━━━━━ Excerto citado ━━━━━
Avançar para o conteúdo principal

O que é que O Leitor de Dicionários tem a ver com Luís de Camões?

 


A propósito das comemorações do quinto centenário do nascimento de Luís de Camões, que se estão a assinalar entre 10 de junho de 2024 e 10 de junho de 2026 (mais um ano do que o previsto, por decisão deste governo) aqui deixamos um excerto do romance O LEITOR DE DICIONÁRIOS.

Neste excerto entram na narrativa Luís de Camões e Os Lusíadas. O diálogo, entre a personagem principal e o seu professor de português, aconteceu nos anos 60 do século XX no Colégio Tomás Ribeiro em Tondela. 

Ei-lo:

«(…) Quando se tratou de começar a efetuar a abordagem à obra, o professor, que se considerava um grande camoniano, entusiasmou-se e, num discurso erudito, começou a falar de Luís de Camões e da sua obra,

- O maior poema épico português só poderia ser escrito pelo mais genial e universal poeta de língua portuguesa de todos os tempos. Por Luís Vaz de Camões, esse incomum e insigne homem de letras do século XVI.

E continuava o professor,

- Luís de Camões foi um extraordinário autor, um fervoroso português, um poeta flamejante que ia perdendo a vida para salvar a mais excelsa obra alguma vez escrita em Portugal, Os Lusíadas, esse épico poema, essa epopeia que narra de um modo tão sublime a heroicidade e a bravura dos portugueses durante os Descobrimentos. É um poema magnificente, dividido em Cantos…

E perante a apatia geral da turma, exceção feita a Suídas, que acompanhava atentamente o discurso e que se deleitava com cada uma das palavras proferidas, o professor percebeu que se deixara conduzir pelas emoções e que a turma não estava a percebê-lo. Foi então que decidiu começar a colocar questões, como forma de os despertar, de os interpelar, de tornar a aula mais interativa.

- E por falar em Cantos, sabem quantos Cantos têm Os Lusíadas?

Todos se entreolharam, encabulados, sem saberem o que responder, à exceção de Suídas, que, ante o silêncio dos colegas, disse,

- A obra tem dez Cantos e mil cento e duas estrofes, senhor professor. E cada estrofe tem oito versos e…

- Calma, calma, Alberto – atalhou o professor. – Só perguntei o número de Cantos. Mas, sim, é verdade. Este poema épico, inspirado nos clássicos, tem de facto dez Cantos e mais de mil estrofes – corroborou o professor, atirando com este valor aproximado, pois não tinha a certeza da quantidade exata.

- São mil cento e duas estrofes, ou seja, oito mil oitocentos e dezasseis versos, uma vez que cada estrofe tem oito versos – tratou de clarificar Suídas, ante a incredulidade dos colegas e do próprio professor, que estava piamente deliciado com aqueles pormenores avançados pelo seu aluno.

E, após alguns segundos de pausa, o docente retomou a palavra começando a falar na estrutura dos versos.
━━━━━
Instrução 1: Copie o trecho do excerto citado que vai de "- A obra tem" a "da quantidade exata.", pondo "mestre" no lugar de "professor".
Instrução 2: Segundo o excerto citado, quando e onde aconteceu o diálogo entre a personagem principal e o professor de português?
Instrução 3: Diga se cada afirmação concorda com o excerto citado, respondendo sim ou não e citando as palavras que o decidem: (a) As comemorações do quinto centenário decorrem entre 10 de junho de 2024 e 10 de junho de 2026. (b) Toda a turma soube logo responder quantos Cantos têm Os Lusíadas. (c) O professor sabia ao certo o número de estrofes da obra.
━━━━━ Listagem de dados ━━━━━
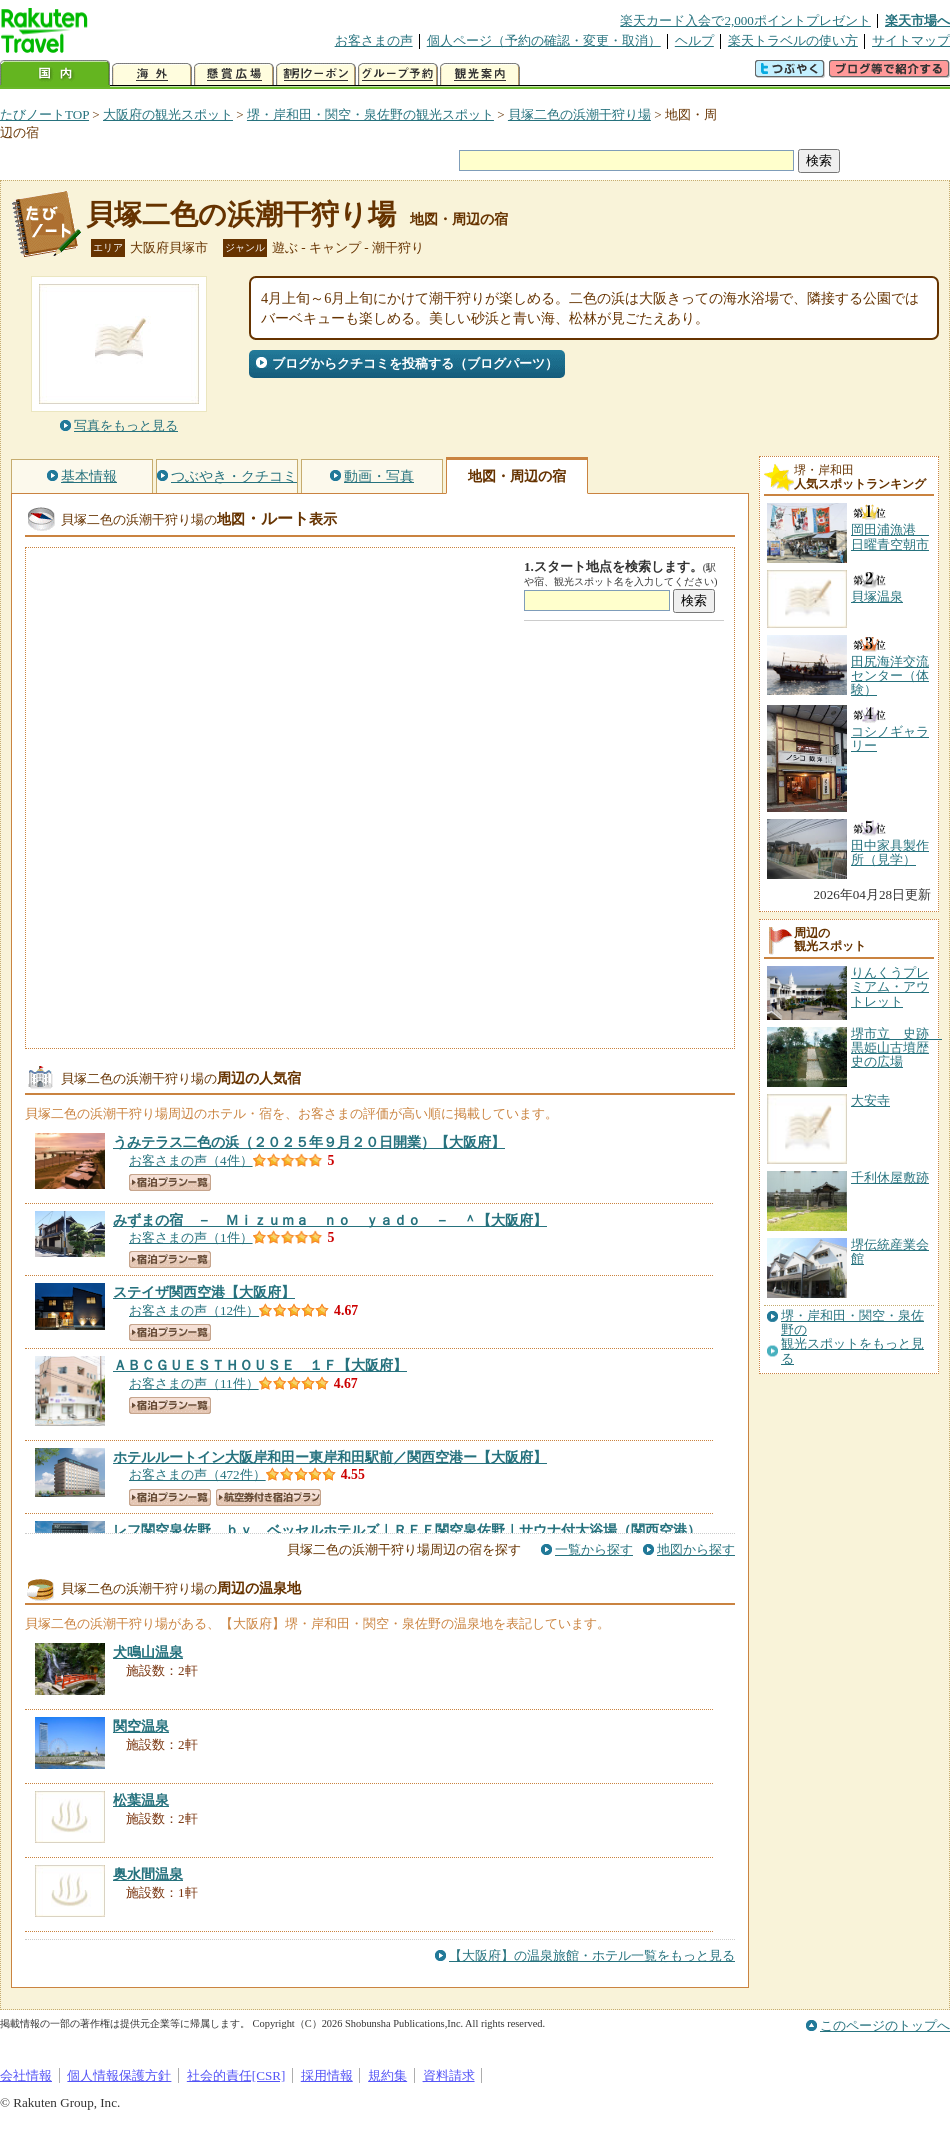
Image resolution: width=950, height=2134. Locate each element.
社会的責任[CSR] (236, 2075)
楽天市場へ (917, 20)
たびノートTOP (44, 114)
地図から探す (696, 1549)
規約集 (387, 2075)
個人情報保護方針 (119, 2075)
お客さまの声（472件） (197, 1474)
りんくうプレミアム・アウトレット (890, 987)
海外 (152, 74)
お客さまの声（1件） (191, 1237)
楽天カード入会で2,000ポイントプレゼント (745, 20)
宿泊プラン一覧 (170, 1182)
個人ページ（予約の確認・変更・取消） (544, 40)
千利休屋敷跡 (890, 1177)
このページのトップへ (885, 2025)
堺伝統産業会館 (890, 1251)
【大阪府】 (309, 1142)
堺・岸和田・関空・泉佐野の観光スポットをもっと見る (852, 1337)
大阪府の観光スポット (168, 114)
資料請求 (449, 2075)
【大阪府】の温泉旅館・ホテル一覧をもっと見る (592, 1955)
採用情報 (327, 2075)
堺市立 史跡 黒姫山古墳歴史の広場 (896, 1048)
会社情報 (26, 2075)
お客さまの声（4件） (191, 1160)
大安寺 (870, 1100)
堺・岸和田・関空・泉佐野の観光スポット (370, 114)
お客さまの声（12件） (194, 1310)
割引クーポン (316, 74)
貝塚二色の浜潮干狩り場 (579, 114)
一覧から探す (594, 1549)
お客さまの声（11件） (194, 1383)
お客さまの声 (374, 40)
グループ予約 (398, 74)
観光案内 (480, 74)
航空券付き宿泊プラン (268, 1497)
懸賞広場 (234, 74)
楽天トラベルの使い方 (793, 40)
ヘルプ (694, 40)
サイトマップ (911, 40)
━━━━━
Resposta correta 1:
- A obra tem dez Cantos e mil cento e duas estrofes, senhor mestre. E cada estrofe tem oito versos e…

- Calma, calma, Alberto – atalhou o mestre. – Só perguntei o número de Cantos. Mas, sim, é verdade. Este poema épico, inspirado nos clássicos, tem de facto dez Cantos e mais de mil estrofes – corroborou o mestre, atirando com este valor aproximado, pois não tinha a certeza da quantidade exata.

Resposta correta 2: Nos anos 60 do século XX, no Colégio Tomás Ribeiro, em Tondela.

Resposta correta 3:
(a) Sim: "que se estão a assinalar entre 10 de junho de 2024 e 10 de junho de 2026".
(b) Não: "Todos se entreolharam, encabulados, sem saberem o que responder, à exceção de Suídas".
(c) Não: "pois não tinha a certeza da quantidade exata".